> _Records to use_

------------------------------------------------------------------------

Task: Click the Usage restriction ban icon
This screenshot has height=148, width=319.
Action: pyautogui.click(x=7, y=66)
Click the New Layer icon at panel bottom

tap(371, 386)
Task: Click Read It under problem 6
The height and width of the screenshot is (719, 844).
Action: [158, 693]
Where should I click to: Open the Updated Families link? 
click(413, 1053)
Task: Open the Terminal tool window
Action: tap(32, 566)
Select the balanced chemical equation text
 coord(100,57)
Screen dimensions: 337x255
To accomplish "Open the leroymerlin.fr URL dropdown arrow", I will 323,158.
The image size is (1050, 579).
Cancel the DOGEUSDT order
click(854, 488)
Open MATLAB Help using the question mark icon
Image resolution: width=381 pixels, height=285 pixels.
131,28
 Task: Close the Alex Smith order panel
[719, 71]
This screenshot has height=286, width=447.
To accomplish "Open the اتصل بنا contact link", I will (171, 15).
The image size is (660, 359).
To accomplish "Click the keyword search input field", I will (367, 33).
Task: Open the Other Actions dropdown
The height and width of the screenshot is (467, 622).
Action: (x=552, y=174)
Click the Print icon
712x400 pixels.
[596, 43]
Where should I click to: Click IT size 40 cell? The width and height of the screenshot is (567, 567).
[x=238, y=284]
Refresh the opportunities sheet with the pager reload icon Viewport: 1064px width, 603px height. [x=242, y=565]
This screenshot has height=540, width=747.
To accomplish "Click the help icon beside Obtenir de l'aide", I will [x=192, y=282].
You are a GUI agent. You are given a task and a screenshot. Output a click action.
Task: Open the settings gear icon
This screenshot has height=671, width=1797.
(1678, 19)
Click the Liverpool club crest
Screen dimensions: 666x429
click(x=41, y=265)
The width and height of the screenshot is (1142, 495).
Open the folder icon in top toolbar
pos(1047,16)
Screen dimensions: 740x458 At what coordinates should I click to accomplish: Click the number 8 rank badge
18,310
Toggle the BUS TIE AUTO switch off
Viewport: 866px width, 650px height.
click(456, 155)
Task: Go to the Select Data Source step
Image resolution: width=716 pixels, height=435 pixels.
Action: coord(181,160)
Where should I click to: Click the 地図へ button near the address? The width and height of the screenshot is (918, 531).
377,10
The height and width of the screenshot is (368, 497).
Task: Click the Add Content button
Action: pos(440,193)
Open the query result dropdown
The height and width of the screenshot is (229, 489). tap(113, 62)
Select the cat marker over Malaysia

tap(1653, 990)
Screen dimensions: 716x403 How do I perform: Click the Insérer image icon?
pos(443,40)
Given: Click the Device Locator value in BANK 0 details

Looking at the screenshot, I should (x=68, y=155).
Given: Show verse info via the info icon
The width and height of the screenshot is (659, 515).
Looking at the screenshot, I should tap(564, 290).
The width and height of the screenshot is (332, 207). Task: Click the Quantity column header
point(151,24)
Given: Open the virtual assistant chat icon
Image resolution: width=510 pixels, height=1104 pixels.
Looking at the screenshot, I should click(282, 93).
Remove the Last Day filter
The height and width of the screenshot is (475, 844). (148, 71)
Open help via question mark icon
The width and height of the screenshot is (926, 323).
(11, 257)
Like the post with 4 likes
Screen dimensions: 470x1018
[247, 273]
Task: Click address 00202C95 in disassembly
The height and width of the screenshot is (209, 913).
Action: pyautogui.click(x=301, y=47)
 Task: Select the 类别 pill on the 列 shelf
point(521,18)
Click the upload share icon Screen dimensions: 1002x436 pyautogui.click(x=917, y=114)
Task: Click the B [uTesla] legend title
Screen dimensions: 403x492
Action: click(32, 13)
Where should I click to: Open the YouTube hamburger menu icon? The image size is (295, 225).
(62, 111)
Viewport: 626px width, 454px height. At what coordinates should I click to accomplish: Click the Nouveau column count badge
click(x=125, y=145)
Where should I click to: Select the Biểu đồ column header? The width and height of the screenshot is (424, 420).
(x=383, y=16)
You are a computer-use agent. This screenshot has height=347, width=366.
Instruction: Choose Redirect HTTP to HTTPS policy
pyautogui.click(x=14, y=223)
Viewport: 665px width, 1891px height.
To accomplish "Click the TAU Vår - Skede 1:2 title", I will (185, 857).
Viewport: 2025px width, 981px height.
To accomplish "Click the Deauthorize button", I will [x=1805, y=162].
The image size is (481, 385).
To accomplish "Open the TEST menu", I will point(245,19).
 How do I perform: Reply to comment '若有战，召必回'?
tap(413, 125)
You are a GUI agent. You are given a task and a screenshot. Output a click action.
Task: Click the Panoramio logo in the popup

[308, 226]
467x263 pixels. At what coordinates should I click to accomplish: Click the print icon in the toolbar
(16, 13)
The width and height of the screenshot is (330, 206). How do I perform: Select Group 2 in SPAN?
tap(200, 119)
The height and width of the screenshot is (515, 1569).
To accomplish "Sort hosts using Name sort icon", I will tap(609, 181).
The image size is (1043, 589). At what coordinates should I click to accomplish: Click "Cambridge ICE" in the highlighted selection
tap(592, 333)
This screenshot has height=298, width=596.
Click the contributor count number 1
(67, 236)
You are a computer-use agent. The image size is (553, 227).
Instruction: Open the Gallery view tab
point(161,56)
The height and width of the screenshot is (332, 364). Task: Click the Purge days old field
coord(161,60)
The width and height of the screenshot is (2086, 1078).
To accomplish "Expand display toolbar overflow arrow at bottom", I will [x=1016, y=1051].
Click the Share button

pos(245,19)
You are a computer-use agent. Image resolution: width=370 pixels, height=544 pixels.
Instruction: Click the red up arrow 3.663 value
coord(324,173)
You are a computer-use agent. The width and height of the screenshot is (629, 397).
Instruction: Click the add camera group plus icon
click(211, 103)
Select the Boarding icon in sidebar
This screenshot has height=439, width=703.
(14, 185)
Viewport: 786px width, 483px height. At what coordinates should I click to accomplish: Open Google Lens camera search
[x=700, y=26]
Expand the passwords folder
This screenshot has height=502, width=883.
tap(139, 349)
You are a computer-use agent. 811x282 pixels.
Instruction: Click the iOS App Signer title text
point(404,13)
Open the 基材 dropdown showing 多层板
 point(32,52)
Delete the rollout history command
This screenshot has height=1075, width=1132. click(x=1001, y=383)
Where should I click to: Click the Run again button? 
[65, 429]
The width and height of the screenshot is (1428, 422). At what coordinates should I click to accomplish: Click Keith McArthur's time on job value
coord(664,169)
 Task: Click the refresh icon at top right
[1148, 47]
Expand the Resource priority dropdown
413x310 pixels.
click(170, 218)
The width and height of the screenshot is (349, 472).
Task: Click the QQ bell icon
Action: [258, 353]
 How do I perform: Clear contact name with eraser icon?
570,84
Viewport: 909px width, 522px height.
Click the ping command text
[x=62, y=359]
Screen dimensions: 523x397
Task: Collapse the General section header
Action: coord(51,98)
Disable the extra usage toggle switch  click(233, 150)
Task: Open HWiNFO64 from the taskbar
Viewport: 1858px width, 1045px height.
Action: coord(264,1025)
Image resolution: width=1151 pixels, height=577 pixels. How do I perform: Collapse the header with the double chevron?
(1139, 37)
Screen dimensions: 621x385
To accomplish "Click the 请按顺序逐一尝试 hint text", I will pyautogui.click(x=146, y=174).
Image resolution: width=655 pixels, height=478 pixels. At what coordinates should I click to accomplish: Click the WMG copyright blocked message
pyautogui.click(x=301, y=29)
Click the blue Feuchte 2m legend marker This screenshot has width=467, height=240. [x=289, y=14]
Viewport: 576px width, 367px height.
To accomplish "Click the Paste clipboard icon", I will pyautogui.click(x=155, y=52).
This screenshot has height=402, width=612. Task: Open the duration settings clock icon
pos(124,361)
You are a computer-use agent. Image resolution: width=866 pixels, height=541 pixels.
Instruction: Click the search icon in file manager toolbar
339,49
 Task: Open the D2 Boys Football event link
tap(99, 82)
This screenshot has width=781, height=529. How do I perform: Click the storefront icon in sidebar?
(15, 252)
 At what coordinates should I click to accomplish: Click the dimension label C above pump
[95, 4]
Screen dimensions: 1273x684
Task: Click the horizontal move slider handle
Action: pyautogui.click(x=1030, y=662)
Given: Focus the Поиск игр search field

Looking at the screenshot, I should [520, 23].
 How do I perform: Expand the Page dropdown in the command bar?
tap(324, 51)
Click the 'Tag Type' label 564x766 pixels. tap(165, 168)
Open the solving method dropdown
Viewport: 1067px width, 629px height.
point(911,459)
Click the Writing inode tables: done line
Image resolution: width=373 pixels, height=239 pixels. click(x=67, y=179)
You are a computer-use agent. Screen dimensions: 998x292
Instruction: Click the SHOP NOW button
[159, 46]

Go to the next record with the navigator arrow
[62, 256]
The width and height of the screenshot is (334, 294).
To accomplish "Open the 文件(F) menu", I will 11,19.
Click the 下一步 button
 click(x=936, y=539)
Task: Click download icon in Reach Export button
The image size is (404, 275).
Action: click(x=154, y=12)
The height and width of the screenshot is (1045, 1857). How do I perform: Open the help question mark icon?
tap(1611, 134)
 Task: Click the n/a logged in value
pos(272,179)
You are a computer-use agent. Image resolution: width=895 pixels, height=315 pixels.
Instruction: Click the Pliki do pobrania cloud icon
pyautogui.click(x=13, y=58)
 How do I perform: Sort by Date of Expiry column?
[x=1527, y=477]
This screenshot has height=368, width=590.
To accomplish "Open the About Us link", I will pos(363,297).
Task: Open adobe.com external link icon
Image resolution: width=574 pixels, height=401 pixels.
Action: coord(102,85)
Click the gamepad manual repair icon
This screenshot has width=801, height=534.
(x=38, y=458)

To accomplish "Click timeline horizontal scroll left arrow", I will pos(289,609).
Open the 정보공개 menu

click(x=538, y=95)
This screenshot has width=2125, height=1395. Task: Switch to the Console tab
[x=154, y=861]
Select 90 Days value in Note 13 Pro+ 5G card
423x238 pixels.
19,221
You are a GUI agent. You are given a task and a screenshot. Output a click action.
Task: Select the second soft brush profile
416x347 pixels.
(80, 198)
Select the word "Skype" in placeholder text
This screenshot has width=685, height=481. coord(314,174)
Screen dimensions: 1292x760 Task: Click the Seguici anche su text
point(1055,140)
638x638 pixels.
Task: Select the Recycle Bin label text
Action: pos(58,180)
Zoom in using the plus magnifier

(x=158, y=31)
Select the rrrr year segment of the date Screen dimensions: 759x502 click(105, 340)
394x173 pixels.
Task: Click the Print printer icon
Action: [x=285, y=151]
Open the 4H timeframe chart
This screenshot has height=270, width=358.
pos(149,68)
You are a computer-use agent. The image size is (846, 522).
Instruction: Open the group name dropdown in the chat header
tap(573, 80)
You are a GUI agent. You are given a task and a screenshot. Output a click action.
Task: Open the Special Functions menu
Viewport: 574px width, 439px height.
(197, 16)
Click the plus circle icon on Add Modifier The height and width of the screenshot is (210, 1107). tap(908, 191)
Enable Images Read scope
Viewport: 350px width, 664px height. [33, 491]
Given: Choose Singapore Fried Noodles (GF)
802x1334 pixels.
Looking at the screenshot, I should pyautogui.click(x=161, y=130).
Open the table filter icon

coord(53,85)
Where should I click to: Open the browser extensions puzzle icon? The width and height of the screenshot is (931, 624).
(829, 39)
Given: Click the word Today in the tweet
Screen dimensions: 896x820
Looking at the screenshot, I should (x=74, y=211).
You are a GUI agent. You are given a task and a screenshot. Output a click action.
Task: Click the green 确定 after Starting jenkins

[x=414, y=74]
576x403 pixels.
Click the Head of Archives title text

------------------------------------------------------------------------

> _Task prompt_
Copy out everything from the start of the material down to the line containing "click(456, 155)", including that line.

> _Solution for this task_
Task: Click the Usage restriction ban icon
This screenshot has height=148, width=319.
Action: pyautogui.click(x=7, y=66)
Click the New Layer icon at panel bottom

tap(371, 386)
Task: Click Read It under problem 6
The height and width of the screenshot is (719, 844).
Action: [158, 693]
Where should I click to: Open the Updated Families link? 
click(413, 1053)
Task: Open the Terminal tool window
Action: tap(32, 566)
Select the balanced chemical equation text
 coord(100,57)
Screen dimensions: 337x255
To accomplish "Open the leroymerlin.fr URL dropdown arrow", I will 323,158.
The image size is (1050, 579).
Cancel the DOGEUSDT order
click(854, 488)
Open MATLAB Help using the question mark icon
Image resolution: width=381 pixels, height=285 pixels.
131,28
 Task: Close the Alex Smith order panel
[719, 71]
This screenshot has height=286, width=447.
To accomplish "Open the اتصل بنا contact link", I will (171, 15).
The image size is (660, 359).
To accomplish "Click the keyword search input field", I will (367, 33).
Task: Open the Other Actions dropdown
The height and width of the screenshot is (467, 622).
Action: (x=552, y=174)
Click the Print icon
712x400 pixels.
[596, 43]
Where should I click to: Click IT size 40 cell? The width and height of the screenshot is (567, 567).
[x=238, y=284]
Refresh the opportunities sheet with the pager reload icon Viewport: 1064px width, 603px height. [x=242, y=565]
This screenshot has height=540, width=747.
To accomplish "Click the help icon beside Obtenir de l'aide", I will [x=192, y=282].
You are a GUI agent. You are given a task and a screenshot. Output a click action.
Task: Open the settings gear icon
This screenshot has height=671, width=1797.
(1678, 19)
Click the Liverpool club crest
Screen dimensions: 666x429
click(x=41, y=265)
The width and height of the screenshot is (1142, 495).
Open the folder icon in top toolbar
pos(1047,16)
Screen dimensions: 740x458 At what coordinates should I click to accomplish: Click the number 8 rank badge
18,310
Toggle the BUS TIE AUTO switch off
Viewport: 866px width, 650px height.
click(456, 155)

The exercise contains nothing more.